What this task involves: Your answer must be an exact copy of every record below.

Material provided:
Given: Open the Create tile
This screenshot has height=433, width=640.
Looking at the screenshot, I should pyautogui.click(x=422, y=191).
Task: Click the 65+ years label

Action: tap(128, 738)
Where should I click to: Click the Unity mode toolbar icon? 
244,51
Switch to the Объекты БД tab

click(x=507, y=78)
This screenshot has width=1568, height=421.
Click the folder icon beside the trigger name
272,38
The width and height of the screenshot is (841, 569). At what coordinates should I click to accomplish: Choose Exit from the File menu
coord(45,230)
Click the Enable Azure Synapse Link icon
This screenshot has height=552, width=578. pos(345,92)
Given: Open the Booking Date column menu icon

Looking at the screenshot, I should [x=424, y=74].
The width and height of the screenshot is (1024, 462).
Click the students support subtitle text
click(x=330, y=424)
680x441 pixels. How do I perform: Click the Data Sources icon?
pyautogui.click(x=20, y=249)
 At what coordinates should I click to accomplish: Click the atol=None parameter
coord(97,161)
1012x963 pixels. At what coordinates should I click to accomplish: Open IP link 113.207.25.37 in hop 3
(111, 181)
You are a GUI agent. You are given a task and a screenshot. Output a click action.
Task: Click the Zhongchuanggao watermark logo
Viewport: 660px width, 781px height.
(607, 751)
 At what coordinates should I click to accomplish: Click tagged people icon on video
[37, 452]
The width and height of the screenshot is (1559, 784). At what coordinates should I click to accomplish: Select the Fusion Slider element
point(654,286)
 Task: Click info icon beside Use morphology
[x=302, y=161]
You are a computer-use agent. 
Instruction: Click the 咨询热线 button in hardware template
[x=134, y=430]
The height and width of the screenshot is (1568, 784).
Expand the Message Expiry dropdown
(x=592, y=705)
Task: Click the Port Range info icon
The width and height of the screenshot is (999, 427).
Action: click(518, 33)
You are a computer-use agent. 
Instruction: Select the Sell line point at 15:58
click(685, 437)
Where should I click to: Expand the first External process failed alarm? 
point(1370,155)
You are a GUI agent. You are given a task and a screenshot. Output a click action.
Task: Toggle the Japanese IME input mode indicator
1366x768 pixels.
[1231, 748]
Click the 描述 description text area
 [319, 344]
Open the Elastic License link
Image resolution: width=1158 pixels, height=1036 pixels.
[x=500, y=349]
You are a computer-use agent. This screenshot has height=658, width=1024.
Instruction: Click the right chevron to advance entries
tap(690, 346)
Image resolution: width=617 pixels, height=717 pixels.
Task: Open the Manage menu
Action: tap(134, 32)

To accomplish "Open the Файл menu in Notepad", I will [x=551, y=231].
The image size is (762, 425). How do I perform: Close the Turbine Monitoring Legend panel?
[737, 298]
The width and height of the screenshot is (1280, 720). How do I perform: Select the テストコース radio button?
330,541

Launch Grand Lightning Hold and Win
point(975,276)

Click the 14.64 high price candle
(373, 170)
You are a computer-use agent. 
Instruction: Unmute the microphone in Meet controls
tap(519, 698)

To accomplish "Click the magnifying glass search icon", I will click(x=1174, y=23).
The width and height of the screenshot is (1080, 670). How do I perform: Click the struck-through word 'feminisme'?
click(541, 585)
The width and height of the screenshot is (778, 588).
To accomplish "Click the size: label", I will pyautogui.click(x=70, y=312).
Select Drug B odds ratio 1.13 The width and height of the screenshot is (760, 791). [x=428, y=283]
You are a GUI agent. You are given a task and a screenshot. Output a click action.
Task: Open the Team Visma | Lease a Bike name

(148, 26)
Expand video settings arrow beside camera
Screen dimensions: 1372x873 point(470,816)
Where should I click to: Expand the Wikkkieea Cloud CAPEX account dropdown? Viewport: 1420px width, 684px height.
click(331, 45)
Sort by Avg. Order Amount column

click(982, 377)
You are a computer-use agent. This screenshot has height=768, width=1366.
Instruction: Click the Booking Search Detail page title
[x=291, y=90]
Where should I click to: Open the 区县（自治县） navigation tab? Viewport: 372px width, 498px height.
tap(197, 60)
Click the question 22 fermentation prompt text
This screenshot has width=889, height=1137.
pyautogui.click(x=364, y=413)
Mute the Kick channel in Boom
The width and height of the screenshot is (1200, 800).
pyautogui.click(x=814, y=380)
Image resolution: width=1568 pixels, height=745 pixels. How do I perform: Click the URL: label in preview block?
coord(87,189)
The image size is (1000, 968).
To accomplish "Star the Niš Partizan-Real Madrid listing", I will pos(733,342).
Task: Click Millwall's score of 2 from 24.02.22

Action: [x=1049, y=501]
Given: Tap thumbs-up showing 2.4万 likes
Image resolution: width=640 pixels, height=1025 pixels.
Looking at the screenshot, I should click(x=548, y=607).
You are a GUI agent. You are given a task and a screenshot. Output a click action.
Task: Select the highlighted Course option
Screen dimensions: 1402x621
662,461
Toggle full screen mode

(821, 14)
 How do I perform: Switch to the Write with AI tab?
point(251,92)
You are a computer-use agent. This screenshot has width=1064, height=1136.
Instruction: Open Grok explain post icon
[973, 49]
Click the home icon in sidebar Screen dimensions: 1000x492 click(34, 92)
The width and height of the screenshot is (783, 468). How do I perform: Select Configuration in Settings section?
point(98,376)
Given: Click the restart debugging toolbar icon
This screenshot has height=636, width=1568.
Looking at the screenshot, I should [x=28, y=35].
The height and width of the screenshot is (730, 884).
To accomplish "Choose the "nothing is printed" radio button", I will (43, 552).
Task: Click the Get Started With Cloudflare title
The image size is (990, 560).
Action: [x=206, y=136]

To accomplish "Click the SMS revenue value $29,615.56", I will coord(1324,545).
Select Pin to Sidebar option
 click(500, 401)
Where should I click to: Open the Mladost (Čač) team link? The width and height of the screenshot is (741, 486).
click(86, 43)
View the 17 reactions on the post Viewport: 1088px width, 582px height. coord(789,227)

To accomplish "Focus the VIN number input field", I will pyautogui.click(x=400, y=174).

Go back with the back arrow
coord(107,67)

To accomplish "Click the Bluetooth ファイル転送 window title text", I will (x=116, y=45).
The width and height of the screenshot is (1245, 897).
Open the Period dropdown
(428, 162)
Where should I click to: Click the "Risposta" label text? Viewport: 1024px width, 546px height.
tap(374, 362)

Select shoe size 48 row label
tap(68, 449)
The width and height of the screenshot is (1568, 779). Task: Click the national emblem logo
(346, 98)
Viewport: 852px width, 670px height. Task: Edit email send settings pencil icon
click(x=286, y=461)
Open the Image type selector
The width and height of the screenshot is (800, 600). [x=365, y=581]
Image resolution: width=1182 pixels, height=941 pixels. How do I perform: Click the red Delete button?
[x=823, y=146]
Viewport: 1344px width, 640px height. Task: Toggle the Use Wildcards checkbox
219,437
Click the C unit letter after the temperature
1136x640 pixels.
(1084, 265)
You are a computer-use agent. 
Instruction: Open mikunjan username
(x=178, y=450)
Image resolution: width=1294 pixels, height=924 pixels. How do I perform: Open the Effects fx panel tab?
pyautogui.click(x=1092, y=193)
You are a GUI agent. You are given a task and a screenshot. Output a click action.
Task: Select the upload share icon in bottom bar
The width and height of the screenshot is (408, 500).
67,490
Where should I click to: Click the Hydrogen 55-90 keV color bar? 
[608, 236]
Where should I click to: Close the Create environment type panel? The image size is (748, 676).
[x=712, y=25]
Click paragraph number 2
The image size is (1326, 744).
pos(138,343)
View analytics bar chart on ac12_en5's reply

Answer to this task:
Given: Open the Create tile
This screenshot has height=433, width=640.
Looking at the screenshot, I should pyautogui.click(x=422, y=191).
Task: Click the 65+ years label

Action: tap(128, 738)
Where should I click to: Click the Unity mode toolbar icon? 
244,51
Switch to the Объекты БД tab

click(x=507, y=78)
This screenshot has width=1568, height=421.
Click the folder icon beside the trigger name
272,38
The width and height of the screenshot is (841, 569). At what coordinates should I click to accomplish: Choose Exit from the File menu
coord(45,230)
Click the Enable Azure Synapse Link icon
This screenshot has height=552, width=578. pos(345,92)
Given: Open the Booking Date column menu icon

Looking at the screenshot, I should [x=424, y=74].
The width and height of the screenshot is (1024, 462).
Click the students support subtitle text
click(x=330, y=424)
680x441 pixels. How do I perform: Click the Data Sources icon?
pyautogui.click(x=20, y=249)
 At what coordinates should I click to accomplish: Click the atol=None parameter
coord(97,161)
1012x963 pixels. At what coordinates should I click to accomplish: Open IP link 113.207.25.37 in hop 3
(111, 181)
You are a GUI agent. You are given a task and a screenshot. Output a click action.
Task: Click the Zhongchuanggao watermark logo
Viewport: 660px width, 781px height.
(607, 751)
 At what coordinates should I click to accomplish: Click tagged people icon on video
[37, 452]
The width and height of the screenshot is (1559, 784). At what coordinates should I click to accomplish: Select the Fusion Slider element
point(654,286)
 Task: Click info icon beside Use morphology
[x=302, y=161]
You are a computer-use agent. 
Instruction: Click the 咨询热线 button in hardware template
[x=134, y=430]
The height and width of the screenshot is (1568, 784).
Expand the Message Expiry dropdown
(x=592, y=705)
Task: Click the Port Range info icon
The width and height of the screenshot is (999, 427).
Action: click(518, 33)
You are a computer-use agent. 
Instruction: Select the Sell line point at 15:58
click(685, 437)
Where should I click to: Expand the first External process failed alarm? 
point(1370,155)
You are a GUI agent. You are given a task and a screenshot. Output a click action.
Task: Toggle the Japanese IME input mode indicator
1366x768 pixels.
[1231, 748]
Click the 描述 description text area
 [319, 344]
Open the Elastic License link
Image resolution: width=1158 pixels, height=1036 pixels.
[x=500, y=349]
You are a computer-use agent. This screenshot has height=658, width=1024.
Instruction: Click the right chevron to advance entries
tap(690, 346)
Image resolution: width=617 pixels, height=717 pixels.
Task: Open the Manage menu
Action: tap(134, 32)

To accomplish "Open the Файл menu in Notepad", I will [x=551, y=231].
The image size is (762, 425). How do I perform: Close the Turbine Monitoring Legend panel?
[737, 298]
The width and height of the screenshot is (1280, 720). How do I perform: Select the テストコース radio button?
330,541

Launch Grand Lightning Hold and Win
point(975,276)

Click the 14.64 high price candle
(373, 170)
You are a computer-use agent. 
Instruction: Unmute the microphone in Meet controls
tap(519, 698)

To accomplish "Click the magnifying glass search icon", I will click(x=1174, y=23).
The width and height of the screenshot is (1080, 670). How do I perform: Click the struck-through word 'feminisme'?
click(541, 585)
The width and height of the screenshot is (778, 588).
To accomplish "Click the size: label", I will pyautogui.click(x=70, y=312).
Select Drug B odds ratio 1.13 The width and height of the screenshot is (760, 791). [x=428, y=283]
You are a GUI agent. You are given a task and a screenshot. Output a click action.
Task: Open the Team Visma | Lease a Bike name

(148, 26)
Expand video settings arrow beside camera
Screen dimensions: 1372x873 point(470,816)
Where should I click to: Expand the Wikkkieea Cloud CAPEX account dropdown? Viewport: 1420px width, 684px height.
click(331, 45)
Sort by Avg. Order Amount column

click(982, 377)
You are a computer-use agent. This screenshot has height=768, width=1366.
Instruction: Click the Booking Search Detail page title
[x=291, y=90]
Where should I click to: Open the 区县（自治县） navigation tab? Viewport: 372px width, 498px height.
tap(197, 60)
Click the question 22 fermentation prompt text
This screenshot has width=889, height=1137.
pyautogui.click(x=364, y=413)
Mute the Kick channel in Boom
The width and height of the screenshot is (1200, 800).
pyautogui.click(x=814, y=380)
Image resolution: width=1568 pixels, height=745 pixels. How do I perform: Click the URL: label in preview block?
coord(87,189)
The image size is (1000, 968).
To accomplish "Star the Niš Partizan-Real Madrid listing", I will pos(733,342).
Task: Click Millwall's score of 2 from 24.02.22

Action: [x=1049, y=501]
Given: Tap thumbs-up showing 2.4万 likes
Image resolution: width=640 pixels, height=1025 pixels.
Looking at the screenshot, I should click(x=548, y=607).
You are a GUI agent. You are given a task and a screenshot. Output a click action.
Task: Select the highlighted Course option
Screen dimensions: 1402x621
662,461
Toggle full screen mode

(821, 14)
 How do I perform: Switch to the Write with AI tab?
point(251,92)
You are a computer-use agent. This screenshot has width=1064, height=1136.
Instruction: Open Grok explain post icon
[973, 49]
Click the home icon in sidebar Screen dimensions: 1000x492 click(34, 92)
The width and height of the screenshot is (783, 468). How do I perform: Select Configuration in Settings section?
point(98,376)
Given: Click the restart debugging toolbar icon
This screenshot has height=636, width=1568.
Looking at the screenshot, I should [x=28, y=35].
The height and width of the screenshot is (730, 884).
To accomplish "Choose the "nothing is printed" radio button", I will (43, 552).
Task: Click the Get Started With Cloudflare title
The image size is (990, 560).
Action: [x=206, y=136]

To accomplish "Click the SMS revenue value $29,615.56", I will coord(1324,545).
Select Pin to Sidebar option
 click(500, 401)
Where should I click to: Open the Mladost (Čač) team link? The width and height of the screenshot is (741, 486).
click(86, 43)
View the 17 reactions on the post Viewport: 1088px width, 582px height. coord(789,227)

To accomplish "Focus the VIN number input field", I will pyautogui.click(x=400, y=174).

Go back with the back arrow
coord(107,67)

To accomplish "Click the Bluetooth ファイル転送 window title text", I will (x=116, y=45).
The width and height of the screenshot is (1245, 897).
Open the Period dropdown
(428, 162)
Where should I click to: Click the "Risposta" label text? Viewport: 1024px width, 546px height.
tap(374, 362)

Select shoe size 48 row label
tap(68, 449)
The width and height of the screenshot is (1568, 779). Task: Click the national emblem logo
(346, 98)
Viewport: 852px width, 670px height. Task: Edit email send settings pencil icon
click(x=286, y=461)
Open the Image type selector
The width and height of the screenshot is (800, 600). [x=365, y=581]
Image resolution: width=1182 pixels, height=941 pixels. How do I perform: Click the red Delete button?
[x=823, y=146]
Viewport: 1344px width, 640px height. Task: Toggle the Use Wildcards checkbox
219,437
Click the C unit letter after the temperature
1136x640 pixels.
(1084, 265)
You are a computer-use agent. 
Instruction: Open mikunjan username
(x=178, y=450)
Image resolution: width=1294 pixels, height=924 pixels. How do I perform: Open the Effects fx panel tab?
pyautogui.click(x=1092, y=193)
You are a GUI agent. You are given a task and a screenshot. Output a click action.
Task: Select the upload share icon in bottom bar
The width and height of the screenshot is (408, 500).
67,490
Where should I click to: Click the Hydrogen 55-90 keV color bar? 
[608, 236]
Where should I click to: Close the Create environment type panel? The image size is (748, 676).
[x=712, y=25]
Click paragraph number 2
The image size is (1326, 744).
pos(138,343)
View analytics bar chart on ac12_en5's reply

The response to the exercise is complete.